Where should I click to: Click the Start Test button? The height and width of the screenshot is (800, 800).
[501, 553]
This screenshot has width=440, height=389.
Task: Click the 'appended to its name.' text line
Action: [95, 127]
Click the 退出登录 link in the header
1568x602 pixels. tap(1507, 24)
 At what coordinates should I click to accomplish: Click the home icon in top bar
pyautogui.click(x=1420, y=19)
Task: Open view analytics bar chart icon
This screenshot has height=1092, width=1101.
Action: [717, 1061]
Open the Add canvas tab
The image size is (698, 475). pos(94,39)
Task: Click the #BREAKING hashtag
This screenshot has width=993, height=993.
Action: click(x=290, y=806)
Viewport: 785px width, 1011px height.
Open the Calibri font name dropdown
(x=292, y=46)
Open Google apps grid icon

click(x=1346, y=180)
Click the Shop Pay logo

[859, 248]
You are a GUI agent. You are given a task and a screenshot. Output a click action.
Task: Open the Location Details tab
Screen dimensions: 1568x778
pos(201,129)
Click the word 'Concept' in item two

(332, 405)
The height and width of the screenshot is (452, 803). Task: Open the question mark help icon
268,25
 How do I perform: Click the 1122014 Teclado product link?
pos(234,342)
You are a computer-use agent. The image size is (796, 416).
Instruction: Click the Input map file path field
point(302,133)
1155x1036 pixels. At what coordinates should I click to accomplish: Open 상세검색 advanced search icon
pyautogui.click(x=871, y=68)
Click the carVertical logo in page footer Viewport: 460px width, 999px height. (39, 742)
= = =
PROBLEM STATEMENT = Copy the rows above word for word, without changing anything.

REPLY TO THE EXERCISE =
Where should I click to: Click the Start Test button? The height and width of the screenshot is (800, 800).
[501, 553]
This screenshot has width=440, height=389.
Task: Click the 'appended to its name.' text line
Action: [95, 127]
Click the 退出登录 link in the header
1568x602 pixels. tap(1507, 24)
 At what coordinates should I click to accomplish: Click the home icon in top bar
pyautogui.click(x=1420, y=19)
Task: Open view analytics bar chart icon
This screenshot has height=1092, width=1101.
Action: [717, 1061]
Open the Add canvas tab
The image size is (698, 475). pos(94,39)
Task: Click the #BREAKING hashtag
This screenshot has width=993, height=993.
Action: click(x=290, y=806)
Viewport: 785px width, 1011px height.
Open the Calibri font name dropdown
(x=292, y=46)
Open Google apps grid icon

click(x=1346, y=180)
Click the Shop Pay logo

[859, 248]
You are a GUI agent. You are given a task and a screenshot. Output a click action.
Task: Open the Location Details tab
Screen dimensions: 1568x778
pos(201,129)
Click the word 'Concept' in item two

(332, 405)
The height and width of the screenshot is (452, 803). Task: Open the question mark help icon
268,25
 How do I perform: Click the 1122014 Teclado product link?
pos(234,342)
You are a computer-use agent. The image size is (796, 416).
Instruction: Click the Input map file path field
point(302,133)
1155x1036 pixels. At what coordinates should I click to accomplish: Open 상세검색 advanced search icon
pyautogui.click(x=871, y=68)
Click the carVertical logo in page footer Viewport: 460px width, 999px height. (39, 742)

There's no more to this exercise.